V. Differenzierung tut Not
Diese Skizze der mit dem Begriff "kulturelle Globalisierung" bezeichneten Entwicklungen sollte deutlich machen, dass es sich um vieldimensionale, hochkomplexe Prozesse mit Überschneidungen, Ungleichzeitigkeiten und Brüchen handelt, die sich kaum in eine vereinheitlichende Perspektive pressen lassen und statt weltweiter Vereinheitlichung neue Ausdifferenzierungen und Pluralitäten hervorbringen.
Bei der gegenwärtigen Diskussion über kulturelle Globalisierung kommt es darauf an, konkreter zu untersuchen, unter welchen Bedingungen diese Entwicklungen stattfinden. Welche Qualitäten sie haben, wie bei der Vermischung das Verhältnis der verschiedenen Kulturen zueinander ist und ob Vorherrschaft abgebaut oder Ungleichheit verstärkt wird. Wenn es also darum gehen soll, konkreter zu begreifen, wie sich kulturelle Globalisierungsprozesse im Einzelnen abspielen, um die Verluste und positiven Perspektiven zu beurteilen und vor allem um kulturpolitisch da eingreifen zu können, wo es notwendig erscheint, ist es erforderlich, genau hinzusehen und die Prozesse, die Akteure und Handlungsfelder zu differenzieren.

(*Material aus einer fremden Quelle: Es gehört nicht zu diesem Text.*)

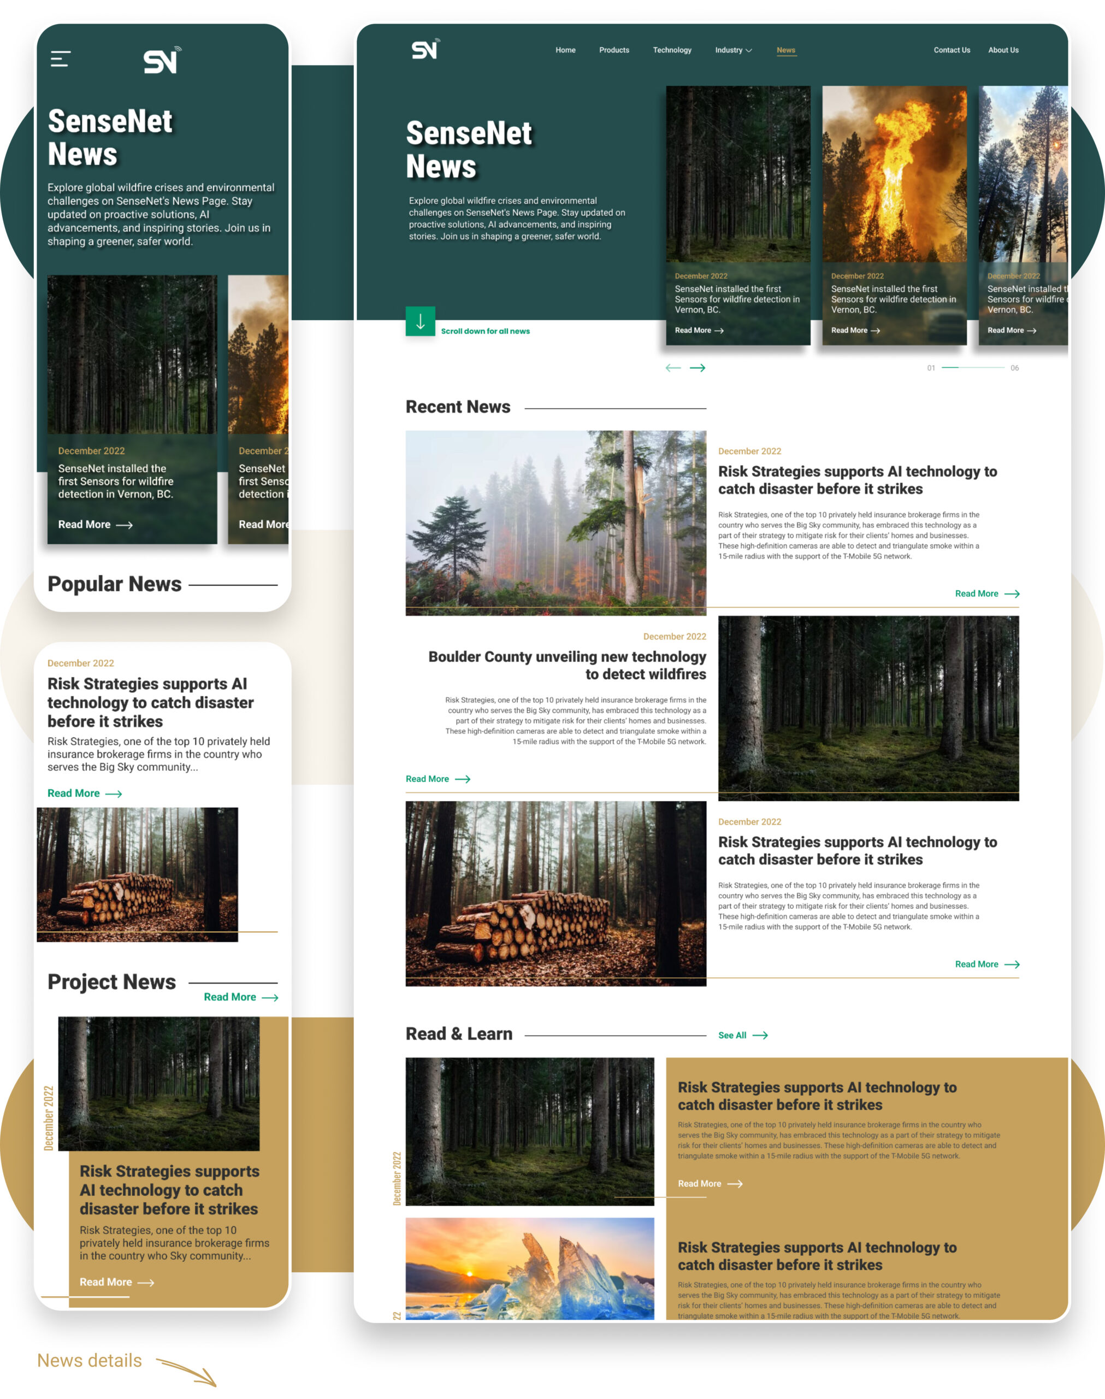Screen dimensions: 1105x1399
Task: Select the News navigation tab
Action: pyautogui.click(x=785, y=50)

In einer Zeit zunehmender Mobilitäten, von Enttraditionalisierungsprozessen und des Verschwindens räumlicher Distanzen durch die modernen Informations- und Kommunikationstechnologien wird die Anschlussfähigkeit von kulturellen Angeboten zum zentralen Kriterium und nicht die Bindung an generationenübergreifende Tradition, nationale Sprache und lokale Geschichte.
Global - lokal, national - multikulturell, indigen - auswärtig sind nicht die zentralen Fragen für Kunst und Kultur, sondern inwiefern in ihnen Zuschauer und Zuhörer Anknüpfungspunkte für eigene Erfahrungen und Bedürfnisse finden, ob Themen angesprochen werden, die berühren und anregen und ob die kulturellen Angebote neben Unterhaltung auch Nachdenklichkeit und Reflexion ermöglichen oder verhindern.